A tutto ciò si aggiunge l’interrogativo che in queste ore domina i corridoi brussellesi: la Commissione, in qualche modo, sapeva? Nelle carte dell’inchiesta dei servizi segreti belgi – i primi a muoversi, la scorsa estate – sarebbe ipotizzato un coinvolgimento di funzionari del Servizio di Azione Esterna. “Siamo consapevoli che ci sono indagini in corso, e che gli accadimenti sono seri. Va fatta chiarezza su cosa è successo ma non commentiamo a indagini in corso”, ha spiegato il portavoce dell’esecutivo europeo Peter Stano. L’inchiesta rischia di complicare non poco i rapporti tra Bruxelles e il Qatar al termine di un anno in cui l’importanza di Doha sul dossier energia si è impennata. E dopo il duro avvertimento lanciato da Doha nei giorni scorsi, a margine della conferenza di Baghdad, si è registrato un primo faccia a faccia, ai massimi livelli tra l’Ue e il Paese del Golfo.

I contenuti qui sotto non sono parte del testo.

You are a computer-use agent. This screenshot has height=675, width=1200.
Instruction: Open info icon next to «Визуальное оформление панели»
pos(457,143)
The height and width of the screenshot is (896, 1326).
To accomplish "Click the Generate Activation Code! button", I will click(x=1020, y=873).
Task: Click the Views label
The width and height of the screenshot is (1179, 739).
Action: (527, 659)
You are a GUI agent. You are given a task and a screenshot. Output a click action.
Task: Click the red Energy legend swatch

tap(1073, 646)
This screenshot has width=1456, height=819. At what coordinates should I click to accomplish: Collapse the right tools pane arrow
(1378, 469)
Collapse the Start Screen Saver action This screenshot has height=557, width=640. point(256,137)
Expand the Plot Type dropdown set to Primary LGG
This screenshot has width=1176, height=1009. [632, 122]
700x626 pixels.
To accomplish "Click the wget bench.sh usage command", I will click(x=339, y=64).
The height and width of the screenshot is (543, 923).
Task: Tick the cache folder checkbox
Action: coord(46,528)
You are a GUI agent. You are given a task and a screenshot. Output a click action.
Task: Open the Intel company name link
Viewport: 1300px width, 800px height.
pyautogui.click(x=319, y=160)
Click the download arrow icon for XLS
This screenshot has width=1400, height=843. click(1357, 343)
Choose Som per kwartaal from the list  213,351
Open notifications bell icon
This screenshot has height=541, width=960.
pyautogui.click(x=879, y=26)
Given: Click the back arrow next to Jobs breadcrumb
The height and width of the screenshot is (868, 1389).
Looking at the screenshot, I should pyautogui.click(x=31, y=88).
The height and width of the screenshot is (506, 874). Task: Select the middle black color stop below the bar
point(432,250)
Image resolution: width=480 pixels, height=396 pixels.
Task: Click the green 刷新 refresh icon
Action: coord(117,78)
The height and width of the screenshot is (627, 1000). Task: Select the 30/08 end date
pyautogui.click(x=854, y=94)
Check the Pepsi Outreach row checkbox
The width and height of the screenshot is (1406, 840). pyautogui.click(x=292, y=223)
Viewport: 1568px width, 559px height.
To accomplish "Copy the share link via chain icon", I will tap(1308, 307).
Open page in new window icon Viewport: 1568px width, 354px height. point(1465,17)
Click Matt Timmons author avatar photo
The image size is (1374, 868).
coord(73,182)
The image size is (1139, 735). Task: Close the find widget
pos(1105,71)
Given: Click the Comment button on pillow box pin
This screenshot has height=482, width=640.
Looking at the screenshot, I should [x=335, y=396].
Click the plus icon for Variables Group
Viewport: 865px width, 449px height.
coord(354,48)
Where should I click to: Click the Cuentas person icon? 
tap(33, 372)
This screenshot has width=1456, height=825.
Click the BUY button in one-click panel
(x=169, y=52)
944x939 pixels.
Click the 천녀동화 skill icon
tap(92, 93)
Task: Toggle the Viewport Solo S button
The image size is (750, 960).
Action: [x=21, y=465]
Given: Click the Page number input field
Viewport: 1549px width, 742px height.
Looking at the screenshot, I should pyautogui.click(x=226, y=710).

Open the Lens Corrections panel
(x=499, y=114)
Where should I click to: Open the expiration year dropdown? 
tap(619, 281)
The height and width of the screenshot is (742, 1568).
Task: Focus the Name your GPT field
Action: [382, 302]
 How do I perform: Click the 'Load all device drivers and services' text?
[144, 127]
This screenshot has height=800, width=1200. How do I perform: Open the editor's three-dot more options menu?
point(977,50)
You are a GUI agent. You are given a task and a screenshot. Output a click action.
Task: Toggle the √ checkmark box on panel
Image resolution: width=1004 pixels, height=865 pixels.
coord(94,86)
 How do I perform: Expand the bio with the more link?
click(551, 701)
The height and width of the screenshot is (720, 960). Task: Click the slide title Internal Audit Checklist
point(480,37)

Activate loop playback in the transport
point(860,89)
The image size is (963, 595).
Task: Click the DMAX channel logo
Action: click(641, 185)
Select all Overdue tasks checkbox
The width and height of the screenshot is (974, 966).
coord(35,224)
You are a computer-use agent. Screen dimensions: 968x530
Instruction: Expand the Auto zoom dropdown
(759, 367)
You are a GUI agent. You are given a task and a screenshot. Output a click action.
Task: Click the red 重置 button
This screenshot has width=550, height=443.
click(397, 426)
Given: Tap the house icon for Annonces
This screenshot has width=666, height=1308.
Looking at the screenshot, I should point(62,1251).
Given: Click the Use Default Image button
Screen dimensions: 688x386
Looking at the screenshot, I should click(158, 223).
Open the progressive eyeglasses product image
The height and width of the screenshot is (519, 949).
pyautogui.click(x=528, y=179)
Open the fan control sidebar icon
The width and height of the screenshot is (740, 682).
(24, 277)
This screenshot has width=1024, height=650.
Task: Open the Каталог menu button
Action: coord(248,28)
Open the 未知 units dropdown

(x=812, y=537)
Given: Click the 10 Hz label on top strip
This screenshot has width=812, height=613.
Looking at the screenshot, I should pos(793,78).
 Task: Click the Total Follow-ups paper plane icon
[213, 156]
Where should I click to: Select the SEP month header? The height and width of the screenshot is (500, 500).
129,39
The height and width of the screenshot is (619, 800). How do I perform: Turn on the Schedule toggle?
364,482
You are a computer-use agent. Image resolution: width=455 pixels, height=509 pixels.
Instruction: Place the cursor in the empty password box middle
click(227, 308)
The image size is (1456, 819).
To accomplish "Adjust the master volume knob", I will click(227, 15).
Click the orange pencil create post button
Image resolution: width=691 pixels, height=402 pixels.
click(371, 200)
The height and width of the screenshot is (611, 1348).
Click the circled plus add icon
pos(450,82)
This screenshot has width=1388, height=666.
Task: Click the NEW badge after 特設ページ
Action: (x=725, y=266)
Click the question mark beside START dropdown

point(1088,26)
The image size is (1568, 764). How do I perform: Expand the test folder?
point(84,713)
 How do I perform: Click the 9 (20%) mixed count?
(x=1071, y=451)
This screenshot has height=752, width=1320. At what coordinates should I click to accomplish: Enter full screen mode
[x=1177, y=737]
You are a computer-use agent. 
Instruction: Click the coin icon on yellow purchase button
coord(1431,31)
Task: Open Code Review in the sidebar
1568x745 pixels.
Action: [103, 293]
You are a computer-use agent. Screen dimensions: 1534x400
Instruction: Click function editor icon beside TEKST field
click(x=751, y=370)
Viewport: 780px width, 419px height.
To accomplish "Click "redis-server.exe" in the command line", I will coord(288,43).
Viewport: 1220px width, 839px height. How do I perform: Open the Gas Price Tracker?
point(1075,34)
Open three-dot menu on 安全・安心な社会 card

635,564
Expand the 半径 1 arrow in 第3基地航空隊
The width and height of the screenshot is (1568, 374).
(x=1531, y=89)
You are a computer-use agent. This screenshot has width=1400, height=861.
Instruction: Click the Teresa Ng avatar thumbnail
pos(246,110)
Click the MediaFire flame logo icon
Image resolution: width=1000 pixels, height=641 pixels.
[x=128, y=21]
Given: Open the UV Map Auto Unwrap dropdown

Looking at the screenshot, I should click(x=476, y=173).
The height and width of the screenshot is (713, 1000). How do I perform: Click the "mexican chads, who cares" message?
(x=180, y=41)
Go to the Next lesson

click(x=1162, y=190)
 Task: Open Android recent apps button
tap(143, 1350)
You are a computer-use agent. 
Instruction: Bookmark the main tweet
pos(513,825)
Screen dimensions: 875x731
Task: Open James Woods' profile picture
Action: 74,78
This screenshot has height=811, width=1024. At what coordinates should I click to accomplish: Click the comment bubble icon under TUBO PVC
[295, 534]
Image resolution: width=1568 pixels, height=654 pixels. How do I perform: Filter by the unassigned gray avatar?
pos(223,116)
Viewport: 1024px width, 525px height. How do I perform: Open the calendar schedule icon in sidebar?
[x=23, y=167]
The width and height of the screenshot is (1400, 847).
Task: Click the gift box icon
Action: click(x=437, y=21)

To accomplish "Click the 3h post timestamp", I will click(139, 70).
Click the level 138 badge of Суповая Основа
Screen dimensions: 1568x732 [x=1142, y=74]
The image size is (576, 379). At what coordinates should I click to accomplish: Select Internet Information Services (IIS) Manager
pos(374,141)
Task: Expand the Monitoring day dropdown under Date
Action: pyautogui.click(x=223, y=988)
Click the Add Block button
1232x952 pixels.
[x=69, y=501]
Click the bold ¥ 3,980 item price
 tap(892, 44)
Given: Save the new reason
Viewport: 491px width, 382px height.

Josep Borell ha infatti incontrato il ministro degli Esteri qatarino Mohammed bin Abdulrahman Al-Thani. “Abbiamo concordato sulla necessità che le indagini facciano piena chiarezza”, ha twittato l’Alto Rappresentante europeo che sembra non aver fermato la procedura per la nomina di inviato Ue nel Golfo. In pole c’erano Dmitris Avromopoulos e Luigi Di Maio. Il primo, finito nel mirino per essere stato nel board di Fight Impunity, ha gridato al complotto. “Non esiste alcuna macchinazione sulla nomina”, è stata la netta replica di un alto funzionario europeo.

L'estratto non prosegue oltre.